Saturday 16 April 2011

A Different Story...

A notable feature of the return of the four objects to the Cairo Egyptian Museum was that some people initially refused to tell the story of how they were recovered. This is despite it being given out at the press conference. The official version them was that they were found in a big black bag in a Cairo metro station where they were picked up by Salah Abdel Salam, an MSAA employee. This is the story reported for example by Nevine El-Aref, 'Missing artifacts from the Egyptian Museum retrieved', Ahram Online, Tuesday 12 Apr 2011, and also recounted by Tarek El-Awadi at the press conference.
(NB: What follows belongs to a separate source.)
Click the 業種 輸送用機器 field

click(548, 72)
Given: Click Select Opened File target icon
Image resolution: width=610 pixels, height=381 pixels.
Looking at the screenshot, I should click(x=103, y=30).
Notably, however, one of the people who did not repeat this story was Salah Abdel Salam's boss - Dr Zahi Hawass. Despite the sensational - one might say fantastic - manner in which these items were reported to have been found, on Zahi Hawass' blog, initially there was not a peep about how these objects were retrieved (Press Release - Four Objects Return to the Egyptian Museum, April 12th). Until now... Lo and behold ANOTHER story emerges (Objects Returned to the Museum, Zahi Hawass blog, 16th April 2011):
[...] It seems that the people who entered the Museum on the night of January 28th knew they could not do anything with these objects. They cannot sell them because no one will buy them, they have been publicized. They also cannot keep them because of the penalties. However, one of them had a conscience, because he took a bag and put it in a metro station, and by accident a person opened the bag and saw artifacts inside. At 9 am I found this person on the steps of my office with the bag. I opened it and was amazed to see these missing objects!
"A person", "this person". Unnamed, well, one might have thought the gratitude of the Egyptian people for this guy's honesty and civic spirit would have at least merited Dr Hawass naming him and saying a very public thank-you. In fact, he should get a medal. If I were the Minister, I'd have shown him at the press conference, wouldn't you? How was it ascertained that this now-unnamed person was not one of the thieves? Was he in fact questioned by the police about the precise circumstances of finding the objects? I'd also like to see the bag.

Another interesting snippet from the same source:
The people who were caught with antiquities from the Egyptian Museum were sentenced to 15 years in jail and fined heavily. I hope through these strict punishments we will deter people from dealing in antiquities here.
Which "people", how many "people"? The one man (with the injured leg?) who was apparently caught in the Museum just after the theft? The guys who were caught in the 'sting' when they tried to sell the objects in the Internet/ by mobile phone messages? The guys that naively walked into the Khan El-Khalili market to try and sell some to tourist-tat salesmen? All or none of these? Also what about the guys who broke into the Museum shop and were caught? Were these trials public or not? What emerged from their interrogation and cross examination? Did any leads emerge that will lead police to the other people involved (like the one who is obviously still at large and frequenting an underground station with a big bag of stolen antiquities)? These trials took place when, precisely?

There are a lot of people who were extremely distressed and extremely concerned about what happened in the Egyptian Museum on 28th January. People who are on the same side as the Egyptians, who want to see the archaeological heritage of Egypt safe and will do anything they can to help that aim be achieved. The Egyptian authorities do in fact owe these people a bit more information than we are getting - in dribs and drabs some of it conflicting with other information. When are we going to get it? Under this regime, or when there is a change of government?